• [WHAT TO PRODUCE]
Nothing in the listing below should change; retype it as is.

• [DATA TO EXAMINE]
━━━━

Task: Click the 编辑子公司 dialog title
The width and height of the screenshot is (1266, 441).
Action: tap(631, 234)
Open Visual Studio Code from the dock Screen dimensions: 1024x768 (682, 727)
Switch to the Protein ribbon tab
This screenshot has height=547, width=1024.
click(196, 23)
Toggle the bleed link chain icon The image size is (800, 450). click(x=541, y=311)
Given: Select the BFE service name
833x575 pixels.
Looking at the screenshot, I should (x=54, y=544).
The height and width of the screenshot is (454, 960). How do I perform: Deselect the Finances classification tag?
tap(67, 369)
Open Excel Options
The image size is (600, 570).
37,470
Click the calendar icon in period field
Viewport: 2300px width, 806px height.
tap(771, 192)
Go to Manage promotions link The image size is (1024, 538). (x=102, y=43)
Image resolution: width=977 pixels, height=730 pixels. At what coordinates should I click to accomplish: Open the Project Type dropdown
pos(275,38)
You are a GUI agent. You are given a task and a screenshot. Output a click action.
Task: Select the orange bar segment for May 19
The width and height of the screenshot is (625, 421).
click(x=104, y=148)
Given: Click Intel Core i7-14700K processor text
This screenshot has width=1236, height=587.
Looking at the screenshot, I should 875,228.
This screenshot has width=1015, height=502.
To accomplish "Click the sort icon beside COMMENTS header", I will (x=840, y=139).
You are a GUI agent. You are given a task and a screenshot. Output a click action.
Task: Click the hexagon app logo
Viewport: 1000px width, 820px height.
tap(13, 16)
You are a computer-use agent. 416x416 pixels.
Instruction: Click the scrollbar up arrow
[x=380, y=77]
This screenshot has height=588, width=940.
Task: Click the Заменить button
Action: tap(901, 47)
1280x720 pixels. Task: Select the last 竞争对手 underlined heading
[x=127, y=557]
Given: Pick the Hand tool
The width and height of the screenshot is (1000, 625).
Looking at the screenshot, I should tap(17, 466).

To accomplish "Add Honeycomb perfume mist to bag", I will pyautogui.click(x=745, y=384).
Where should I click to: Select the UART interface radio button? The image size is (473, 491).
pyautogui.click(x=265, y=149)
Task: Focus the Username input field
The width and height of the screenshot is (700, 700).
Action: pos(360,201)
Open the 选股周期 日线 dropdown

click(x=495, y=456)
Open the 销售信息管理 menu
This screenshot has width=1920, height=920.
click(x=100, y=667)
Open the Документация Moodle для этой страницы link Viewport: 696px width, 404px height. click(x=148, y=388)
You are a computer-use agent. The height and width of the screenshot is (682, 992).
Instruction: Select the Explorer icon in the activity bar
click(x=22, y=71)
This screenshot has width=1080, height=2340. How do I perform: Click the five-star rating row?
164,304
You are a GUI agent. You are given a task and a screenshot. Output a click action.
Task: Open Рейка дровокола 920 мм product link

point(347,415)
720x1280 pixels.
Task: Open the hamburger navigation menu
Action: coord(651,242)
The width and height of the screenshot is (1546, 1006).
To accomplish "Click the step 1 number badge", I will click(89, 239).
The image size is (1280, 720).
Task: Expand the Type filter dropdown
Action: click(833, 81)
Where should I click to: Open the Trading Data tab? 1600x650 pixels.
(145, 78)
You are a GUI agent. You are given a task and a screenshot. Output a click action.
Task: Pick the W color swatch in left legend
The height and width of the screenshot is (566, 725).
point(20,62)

━━━━

• [WRITTEN SOLUTION]
Task: Click the 编辑子公司 dialog title
The width and height of the screenshot is (1266, 441).
Action: tap(631, 234)
Open Visual Studio Code from the dock Screen dimensions: 1024x768 (682, 727)
Switch to the Protein ribbon tab
This screenshot has height=547, width=1024.
click(196, 23)
Toggle the bleed link chain icon The image size is (800, 450). click(x=541, y=311)
Given: Select the BFE service name
833x575 pixels.
Looking at the screenshot, I should (x=54, y=544).
The height and width of the screenshot is (454, 960). How do I perform: Deselect the Finances classification tag?
tap(67, 369)
Open Excel Options
The image size is (600, 570).
37,470
Click the calendar icon in period field
Viewport: 2300px width, 806px height.
tap(771, 192)
Go to Manage promotions link The image size is (1024, 538). (x=102, y=43)
Image resolution: width=977 pixels, height=730 pixels. At what coordinates should I click to accomplish: Open the Project Type dropdown
pos(275,38)
You are a GUI agent. You are given a task and a screenshot. Output a click action.
Task: Select the orange bar segment for May 19
The width and height of the screenshot is (625, 421).
click(x=104, y=148)
Given: Click Intel Core i7-14700K processor text
This screenshot has width=1236, height=587.
Looking at the screenshot, I should 875,228.
This screenshot has width=1015, height=502.
To accomplish "Click the sort icon beside COMMENTS header", I will (x=840, y=139).
You are a GUI agent. You are given a task and a screenshot. Output a click action.
Task: Click the hexagon app logo
Viewport: 1000px width, 820px height.
tap(13, 16)
You are a computer-use agent. 416x416 pixels.
Instruction: Click the scrollbar up arrow
[x=380, y=77]
This screenshot has height=588, width=940.
Task: Click the Заменить button
Action: tap(901, 47)
1280x720 pixels. Task: Select the last 竞争对手 underlined heading
[x=127, y=557]
Given: Pick the Hand tool
The width and height of the screenshot is (1000, 625).
Looking at the screenshot, I should tap(17, 466).

To accomplish "Add Honeycomb perfume mist to bag", I will pyautogui.click(x=745, y=384).
Where should I click to: Select the UART interface radio button? The image size is (473, 491).
pyautogui.click(x=265, y=149)
Task: Focus the Username input field
The width and height of the screenshot is (700, 700).
Action: pos(360,201)
Open the 选股周期 日线 dropdown

click(x=495, y=456)
Open the 销售信息管理 menu
This screenshot has width=1920, height=920.
click(x=100, y=667)
Open the Документация Moodle для этой страницы link Viewport: 696px width, 404px height. click(x=148, y=388)
You are a computer-use agent. The height and width of the screenshot is (682, 992).
Instruction: Select the Explorer icon in the activity bar
click(x=22, y=71)
This screenshot has width=1080, height=2340. How do I perform: Click the five-star rating row?
164,304
You are a GUI agent. You are given a task and a screenshot. Output a click action.
Task: Open Рейка дровокола 920 мм product link

point(347,415)
720x1280 pixels.
Task: Open the hamburger navigation menu
Action: coord(651,242)
The width and height of the screenshot is (1546, 1006).
To accomplish "Click the step 1 number badge", I will click(89, 239).
The image size is (1280, 720).
Task: Expand the Type filter dropdown
Action: click(833, 81)
Where should I click to: Open the Trading Data tab? 1600x650 pixels.
(145, 78)
You are a GUI agent. You are given a task and a screenshot. Output a click action.
Task: Pick the W color swatch in left legend
The height and width of the screenshot is (566, 725).
point(20,62)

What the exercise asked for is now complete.